= Frédéric Rimbaud =

French Army officer (1814–1878)

Frédéric Rimbaud (7 October 1814 – 16 November 1878) was a French officer of the 47^{th} Infantry Regiment. He served in the conquest of Algeria, the Crimean War and the Sardinian Campaign. He is best known as the father of the poet Arthur Rimbaud, though the two were not close by any means.

== Biography==

=== Early life ===
Rimbaud was born in Dole in the department of Jura, the son of Didier Rimbaud (19 April 1786 in Dijon – 16 November 1878 in Dole), a tailor and merchant, and Catherine Taillandier (19 May 1786 – 30 November 1838). Not much can be attested for certain about his upbringing and formative years.

A Burgundian of Provençal extraction, he was a captain in the 47th Regiment of Infantry; he had risen from the ranks, and he had spent much of his service outside France. From 1844 to 1850, he participated in the conquest of Algeria and on 9 April 1854 was awarded as a Knight of the Legion of Honour 'by Imperial decree".

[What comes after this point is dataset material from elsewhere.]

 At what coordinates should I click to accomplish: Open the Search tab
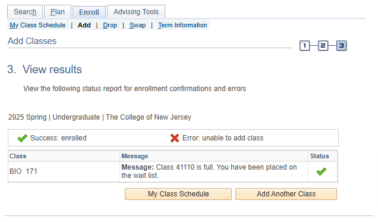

Rimbaud was described as 'good-tempered, easy-going and generous'. He had literary ambitions, had written guides for Arabic learners, poetry in his youth, and had even translated the Quran into French. Arthur Rimbaud would later refer to his father's collations for his own Arabic studies.

In October 1852, Rimbaud, then 38, was transferred to Mézières.

=== Personal life and death ===
In Mézières, while on a Sunday stroll, Rimbaud met his future wife, Marie Catherine Vitalie Cuif. She was 27. On 8 February 1853, they married. They had five children:
- Nicolas Frédéric ("Frédéric"), 2 November 1853 – 2 July 1911
- Jean Nicolas Arthur ("Arthur"), born 20 October 1854
- Victorine-Pauline-Vitalie, born 4 June 1857 (she died a few weeks later)
- Jeanne-Rosalie-Vitalie ("Vitalie"), born 15 June 1858
- Frédérique Marie Isabelle ("Isabelle"), born 1 June 1860.
Though the marriage lasted seven years, Rimbaud lived continuously in the matrimonial home for less than three months, from February to May 1853. The rest of the time his military postings – including service in the Crimean War and the Sardinian Campaign (and earning medals for both) – meant he returned home to Charleville only when on leave. He was not at home for his children's births, neither was he for their baptisms. After Isabelle's birth in 1860, Rimbaud never returned to the family home. After their separation, his now-former wife Vitalie referred to herself as "Widow Rimbaud".

Rimbaud left the army in 1864, retiring to Dijon. He died there fourteen years later.